一覧地域再生

コトの観光を考える

現在執筆中のネタをちょい見せ

先進国の経済は「量的成長」から「質的成長」へシフトしている。国内ではバブル崩壊後、国民のニーズは単一性から多様性へ、集団から個の重視へと変化しました。

例えば昭和は自動車を所有することが当たり前でしたが、現在はレンタルやシェアへ消費者の志向が変化し、モノや量を求めた国民生活が『質』を求める成熟期に入りました。さらに雑誌やマンガ、ゲーム、音楽などのコンテンツ定額制が、ラーメンからブランドバッグに衣服に自動車など様々な業態に「サブスクリプション」革命なるビジネスモデルが大流行の兆しを見せてきた。このため企業も大量生産の商品から質の向上や物語性のある「コト商品」へシフトしており、もちろん観光分野でも月額4万円から利用可能なサブスクリプション型の多拠点居住シェアリングサービスが顕れました。

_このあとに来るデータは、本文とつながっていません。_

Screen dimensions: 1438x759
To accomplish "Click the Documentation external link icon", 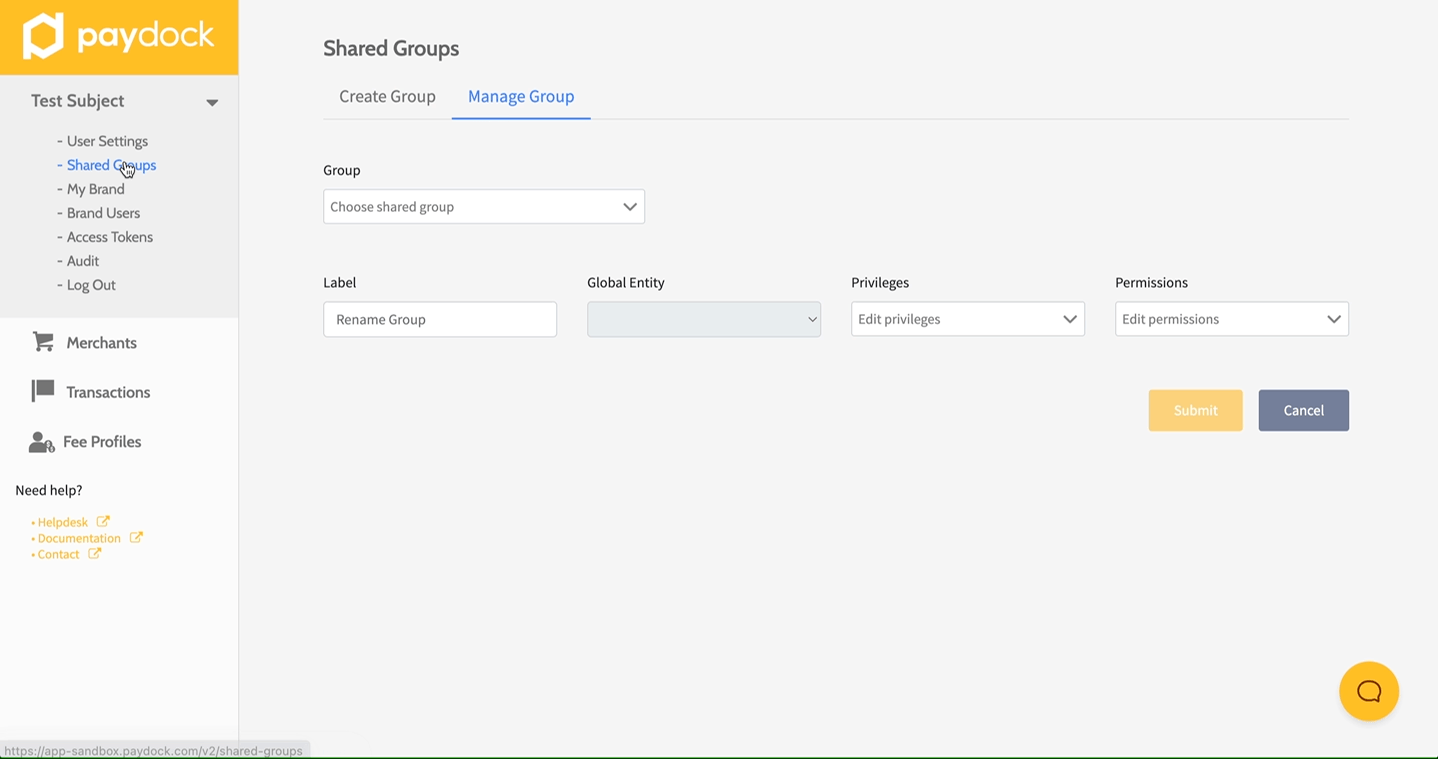I will 136,538.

旅も従来の観光地巡りと豪華な食事から、地域の豊かな文化や景観、生活風土を守り、生活をしている場が新たな目的地として求められだしています。そして現在、経験したことのない体験や『インスタ映え』など、目に見えない価値を求めるようになってきました。とは言うものの『モノ消費』から『コト消費』への転換と一言で片付けるのは簡単ですが、日本の人口減、そして少子・高齢化がモノ消費を下ブレさせていることを見逃してはなりません。

「モノからコトへ」は、旅行エージェントの合い言葉のようです。和食をはじめ様々な日本文化を体験したい訪日客が増加する中で、大手旅行社は2018年、訪日客に対して「爆買いから体験系」へのツアー造成に大きく舵を切っています。

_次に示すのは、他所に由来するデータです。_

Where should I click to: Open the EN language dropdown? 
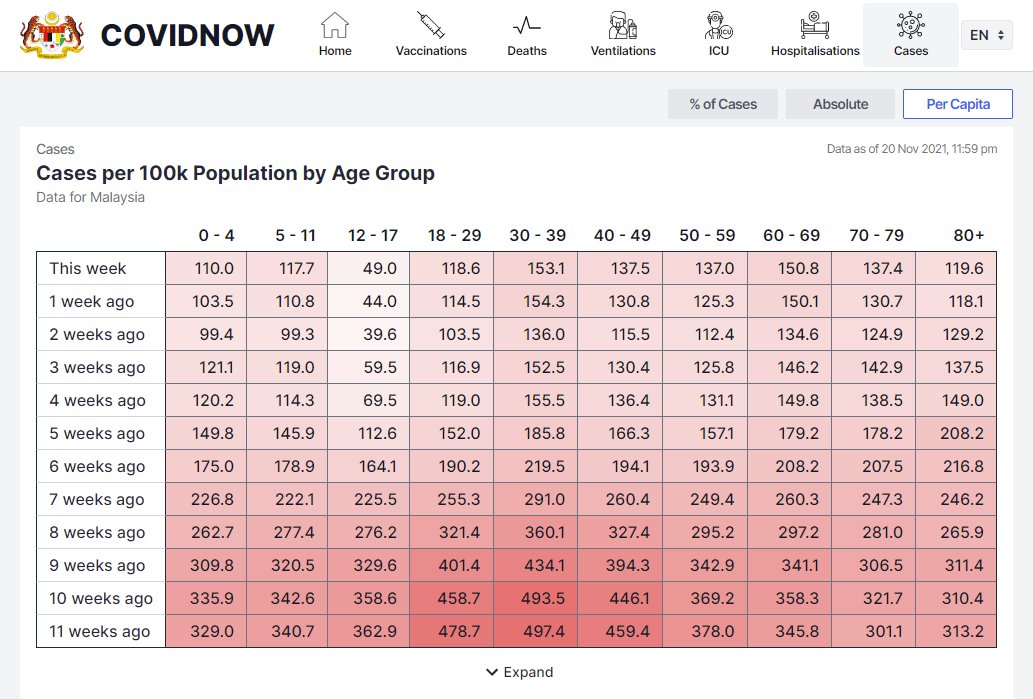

国内観光はアクティビティやヘルス系、農林漁業体験の他、パケットリスト体験、聖地巡礼などの『テーマ型観光』がトレンドになりつつあるものの、エージェントのツアーでは、地域が有するコンテンツを知らないため画一的になりやすく、宿泊場所や見たい場所、体験したいことを自分で情報を集める個人手配の旅が増加しています。

2012年から始まった中国人観光客の嵐のような爆買いツアーは、あっという間に終息しましたが、訪日客は順調に伸びるとともに、著名観光地だけ見て回るゴールデンルートから、それまで訪日客が見向きもしなかった地方への観光が増加しました。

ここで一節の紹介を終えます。